The EURGBP fell to the lowest level since August 30. Those levels in August were before the spike higher on the back of the UK political mess that caused the years drilling to surge up 0.9271 in September before quickly reversing after the resignation of PM Truss.

Since then the price has been moving back toward levels seen before the debacle with the last two months in up and down price action.

At the lows, the low price in mid – October found support against its 100 day moving average (blue line in the chart above). At the end of October, the 100 day moving average was broken but momentum could not be sustained.

In November, the low price stalled against the low price from October and bounced higher. Selling resumed on Monday with the biggest step to the downside coming in trading today, helped by a momentum move below the 100 day MA at 0.8622. For bears, staying below that MA is a barometer for buyers and sellers.
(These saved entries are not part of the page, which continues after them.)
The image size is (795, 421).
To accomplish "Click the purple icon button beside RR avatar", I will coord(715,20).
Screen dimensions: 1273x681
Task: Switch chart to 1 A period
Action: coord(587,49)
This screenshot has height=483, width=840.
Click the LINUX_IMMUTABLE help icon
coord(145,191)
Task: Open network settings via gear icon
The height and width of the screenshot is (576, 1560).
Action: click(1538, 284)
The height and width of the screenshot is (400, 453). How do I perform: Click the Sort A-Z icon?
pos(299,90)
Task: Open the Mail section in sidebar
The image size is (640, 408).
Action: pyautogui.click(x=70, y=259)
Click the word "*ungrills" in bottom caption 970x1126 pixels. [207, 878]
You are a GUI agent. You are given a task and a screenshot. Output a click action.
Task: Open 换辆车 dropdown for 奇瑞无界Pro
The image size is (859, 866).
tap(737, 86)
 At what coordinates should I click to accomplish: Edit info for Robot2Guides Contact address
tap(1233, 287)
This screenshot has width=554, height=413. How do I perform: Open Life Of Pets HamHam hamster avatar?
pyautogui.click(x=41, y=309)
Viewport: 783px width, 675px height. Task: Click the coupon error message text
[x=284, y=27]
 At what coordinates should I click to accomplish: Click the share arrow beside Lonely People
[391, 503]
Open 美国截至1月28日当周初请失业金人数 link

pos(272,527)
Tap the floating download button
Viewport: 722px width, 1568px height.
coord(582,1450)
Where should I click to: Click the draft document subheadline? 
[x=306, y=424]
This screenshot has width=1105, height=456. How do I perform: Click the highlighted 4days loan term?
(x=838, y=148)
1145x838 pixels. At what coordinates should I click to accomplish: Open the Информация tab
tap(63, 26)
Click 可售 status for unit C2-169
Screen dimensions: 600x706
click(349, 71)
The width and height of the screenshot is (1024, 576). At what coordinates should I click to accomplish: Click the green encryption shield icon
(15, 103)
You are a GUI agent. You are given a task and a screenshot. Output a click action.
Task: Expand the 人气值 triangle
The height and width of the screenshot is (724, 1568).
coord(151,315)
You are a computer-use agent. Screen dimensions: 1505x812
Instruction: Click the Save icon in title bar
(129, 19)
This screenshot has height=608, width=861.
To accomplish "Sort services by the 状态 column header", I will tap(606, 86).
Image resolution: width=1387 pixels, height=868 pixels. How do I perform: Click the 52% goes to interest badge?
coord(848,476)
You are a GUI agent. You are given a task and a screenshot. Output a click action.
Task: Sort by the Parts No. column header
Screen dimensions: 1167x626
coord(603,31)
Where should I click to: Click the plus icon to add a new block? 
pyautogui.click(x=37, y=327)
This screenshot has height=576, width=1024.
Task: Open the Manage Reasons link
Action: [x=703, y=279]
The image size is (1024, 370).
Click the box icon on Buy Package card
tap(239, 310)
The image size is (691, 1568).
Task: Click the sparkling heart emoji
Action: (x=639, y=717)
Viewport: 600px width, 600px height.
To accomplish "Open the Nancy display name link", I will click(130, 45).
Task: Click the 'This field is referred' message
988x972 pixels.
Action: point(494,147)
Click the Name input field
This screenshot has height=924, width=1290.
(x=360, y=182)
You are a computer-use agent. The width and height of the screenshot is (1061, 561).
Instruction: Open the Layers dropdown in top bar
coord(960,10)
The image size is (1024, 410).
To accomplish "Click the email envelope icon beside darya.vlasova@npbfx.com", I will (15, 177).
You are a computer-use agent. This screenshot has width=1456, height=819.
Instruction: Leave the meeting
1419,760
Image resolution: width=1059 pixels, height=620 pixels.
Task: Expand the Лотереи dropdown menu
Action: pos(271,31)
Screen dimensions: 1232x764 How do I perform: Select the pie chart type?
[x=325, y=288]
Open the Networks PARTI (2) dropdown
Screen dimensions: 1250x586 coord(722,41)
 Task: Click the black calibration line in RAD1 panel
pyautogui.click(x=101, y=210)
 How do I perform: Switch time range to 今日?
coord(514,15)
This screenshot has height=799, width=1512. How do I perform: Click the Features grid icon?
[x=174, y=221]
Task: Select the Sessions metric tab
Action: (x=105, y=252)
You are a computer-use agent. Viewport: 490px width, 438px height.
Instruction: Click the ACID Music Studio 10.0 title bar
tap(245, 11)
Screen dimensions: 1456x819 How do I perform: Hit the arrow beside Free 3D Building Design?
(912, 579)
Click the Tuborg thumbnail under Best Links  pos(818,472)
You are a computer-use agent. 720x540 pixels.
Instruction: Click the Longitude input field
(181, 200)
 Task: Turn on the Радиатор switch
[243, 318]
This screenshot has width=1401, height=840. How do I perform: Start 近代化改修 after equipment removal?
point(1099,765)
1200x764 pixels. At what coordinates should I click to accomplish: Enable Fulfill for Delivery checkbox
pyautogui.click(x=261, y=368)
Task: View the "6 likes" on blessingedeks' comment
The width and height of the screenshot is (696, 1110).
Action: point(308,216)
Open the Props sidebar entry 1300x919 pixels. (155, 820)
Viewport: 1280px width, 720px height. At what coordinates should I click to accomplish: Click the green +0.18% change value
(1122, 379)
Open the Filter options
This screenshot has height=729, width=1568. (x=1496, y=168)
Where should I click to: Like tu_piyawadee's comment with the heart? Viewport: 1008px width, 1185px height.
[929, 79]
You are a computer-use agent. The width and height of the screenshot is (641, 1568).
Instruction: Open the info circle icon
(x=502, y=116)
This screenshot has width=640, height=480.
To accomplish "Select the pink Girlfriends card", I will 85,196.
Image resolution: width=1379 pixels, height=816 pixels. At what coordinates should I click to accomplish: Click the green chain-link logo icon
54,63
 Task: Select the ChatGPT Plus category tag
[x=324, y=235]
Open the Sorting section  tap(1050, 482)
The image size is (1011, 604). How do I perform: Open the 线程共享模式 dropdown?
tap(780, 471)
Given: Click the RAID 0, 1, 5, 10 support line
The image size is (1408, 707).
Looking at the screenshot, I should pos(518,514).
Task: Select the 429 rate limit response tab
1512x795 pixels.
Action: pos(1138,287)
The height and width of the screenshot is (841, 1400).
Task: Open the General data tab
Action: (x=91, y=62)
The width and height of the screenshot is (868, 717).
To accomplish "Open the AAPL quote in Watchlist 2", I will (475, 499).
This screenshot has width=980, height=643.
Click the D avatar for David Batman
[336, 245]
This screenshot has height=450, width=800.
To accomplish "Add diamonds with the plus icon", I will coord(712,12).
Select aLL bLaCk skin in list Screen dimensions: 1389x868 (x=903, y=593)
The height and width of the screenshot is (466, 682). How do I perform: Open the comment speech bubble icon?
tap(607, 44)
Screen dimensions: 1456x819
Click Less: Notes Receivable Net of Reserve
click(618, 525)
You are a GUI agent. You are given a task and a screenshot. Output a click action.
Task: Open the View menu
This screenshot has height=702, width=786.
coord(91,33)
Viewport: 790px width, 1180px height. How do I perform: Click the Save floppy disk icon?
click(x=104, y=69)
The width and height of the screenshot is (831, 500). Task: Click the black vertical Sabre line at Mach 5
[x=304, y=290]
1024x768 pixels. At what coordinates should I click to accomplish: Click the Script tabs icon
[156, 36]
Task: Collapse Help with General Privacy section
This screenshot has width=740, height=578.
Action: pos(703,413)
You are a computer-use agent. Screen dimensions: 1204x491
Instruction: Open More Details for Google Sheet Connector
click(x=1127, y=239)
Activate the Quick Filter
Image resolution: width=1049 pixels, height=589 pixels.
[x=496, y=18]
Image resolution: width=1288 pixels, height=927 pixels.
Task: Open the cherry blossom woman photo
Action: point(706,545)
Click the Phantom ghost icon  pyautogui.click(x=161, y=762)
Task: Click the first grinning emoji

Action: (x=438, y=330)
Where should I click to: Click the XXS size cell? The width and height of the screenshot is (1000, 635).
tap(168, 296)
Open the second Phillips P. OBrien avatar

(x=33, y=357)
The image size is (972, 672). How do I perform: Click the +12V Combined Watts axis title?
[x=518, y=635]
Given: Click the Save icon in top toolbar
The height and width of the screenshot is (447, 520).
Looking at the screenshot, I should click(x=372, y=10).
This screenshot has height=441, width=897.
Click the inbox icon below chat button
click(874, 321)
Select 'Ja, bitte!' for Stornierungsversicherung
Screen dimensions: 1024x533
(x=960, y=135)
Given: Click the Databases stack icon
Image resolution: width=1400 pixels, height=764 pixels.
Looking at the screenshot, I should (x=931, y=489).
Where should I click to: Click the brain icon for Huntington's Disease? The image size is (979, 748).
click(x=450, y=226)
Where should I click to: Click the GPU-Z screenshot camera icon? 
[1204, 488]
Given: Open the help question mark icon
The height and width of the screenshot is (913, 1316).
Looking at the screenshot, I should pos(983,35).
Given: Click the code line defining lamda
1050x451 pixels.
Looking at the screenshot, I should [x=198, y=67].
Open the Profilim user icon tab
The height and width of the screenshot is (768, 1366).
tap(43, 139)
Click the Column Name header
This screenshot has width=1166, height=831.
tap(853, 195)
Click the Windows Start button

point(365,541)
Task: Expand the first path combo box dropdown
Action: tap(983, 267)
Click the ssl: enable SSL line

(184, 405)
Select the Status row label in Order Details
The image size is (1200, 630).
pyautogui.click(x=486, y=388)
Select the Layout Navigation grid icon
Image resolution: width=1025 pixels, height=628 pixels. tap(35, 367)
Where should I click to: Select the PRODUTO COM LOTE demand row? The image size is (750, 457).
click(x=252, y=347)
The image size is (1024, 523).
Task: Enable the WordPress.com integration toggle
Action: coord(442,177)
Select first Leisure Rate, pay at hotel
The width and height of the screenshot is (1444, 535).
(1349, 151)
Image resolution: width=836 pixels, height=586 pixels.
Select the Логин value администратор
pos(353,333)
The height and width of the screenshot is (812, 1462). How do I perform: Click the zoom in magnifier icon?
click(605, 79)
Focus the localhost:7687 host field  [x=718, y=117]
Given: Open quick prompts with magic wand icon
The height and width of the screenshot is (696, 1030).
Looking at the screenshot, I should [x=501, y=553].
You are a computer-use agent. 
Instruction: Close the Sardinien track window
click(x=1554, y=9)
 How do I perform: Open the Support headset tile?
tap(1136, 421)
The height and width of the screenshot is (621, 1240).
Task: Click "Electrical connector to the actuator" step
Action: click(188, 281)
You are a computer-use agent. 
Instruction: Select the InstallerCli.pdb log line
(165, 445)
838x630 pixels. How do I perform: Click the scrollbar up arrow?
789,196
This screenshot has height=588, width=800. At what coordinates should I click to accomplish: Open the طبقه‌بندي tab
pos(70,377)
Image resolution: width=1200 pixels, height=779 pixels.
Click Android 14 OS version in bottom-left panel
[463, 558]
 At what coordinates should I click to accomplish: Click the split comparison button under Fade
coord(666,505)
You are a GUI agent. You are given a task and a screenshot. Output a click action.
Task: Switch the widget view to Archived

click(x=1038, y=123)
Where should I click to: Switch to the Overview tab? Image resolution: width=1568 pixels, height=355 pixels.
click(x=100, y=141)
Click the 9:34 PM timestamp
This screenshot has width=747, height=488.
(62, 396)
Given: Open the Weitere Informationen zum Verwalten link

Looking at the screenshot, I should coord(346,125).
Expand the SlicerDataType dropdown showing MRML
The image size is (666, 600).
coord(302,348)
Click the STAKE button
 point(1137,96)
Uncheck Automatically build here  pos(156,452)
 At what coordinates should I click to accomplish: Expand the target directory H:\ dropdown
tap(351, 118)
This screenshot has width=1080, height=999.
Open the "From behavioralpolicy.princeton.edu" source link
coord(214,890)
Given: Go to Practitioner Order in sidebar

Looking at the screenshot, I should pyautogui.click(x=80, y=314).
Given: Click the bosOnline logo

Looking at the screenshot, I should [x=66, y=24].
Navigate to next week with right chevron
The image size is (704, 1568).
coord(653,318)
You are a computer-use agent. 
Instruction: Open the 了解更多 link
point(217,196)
Stay below is more bearish.

The fall today moved to a low of 0.8546. That low got within 10 pips of the rising 200 day moving average at 0.85368. Early buyers leaned against the key moving average level. In the price has seen a modest bounce back toward the low of a swing area between 0.8571 – 0.8600 (see red numbered circles and yellow area). In the short term traders looking for more downside would want to see the price stay below the 0.8571 level. That would be the best case scenario for sellers. A move above and the subsequent move back above the 0.8600 level would be disappointing as would a move back above the 100 day moving average at 0.8622.

So buyers against the 200 hour moving average have a stake in a bounce off of that key support level. However the need some additional work via a move above the 0.8571 followed by 0.8600, and 0.8622, to claim victory.

Conversely, sellers looking for more downside would want to see the price stay below the aforementioned levels.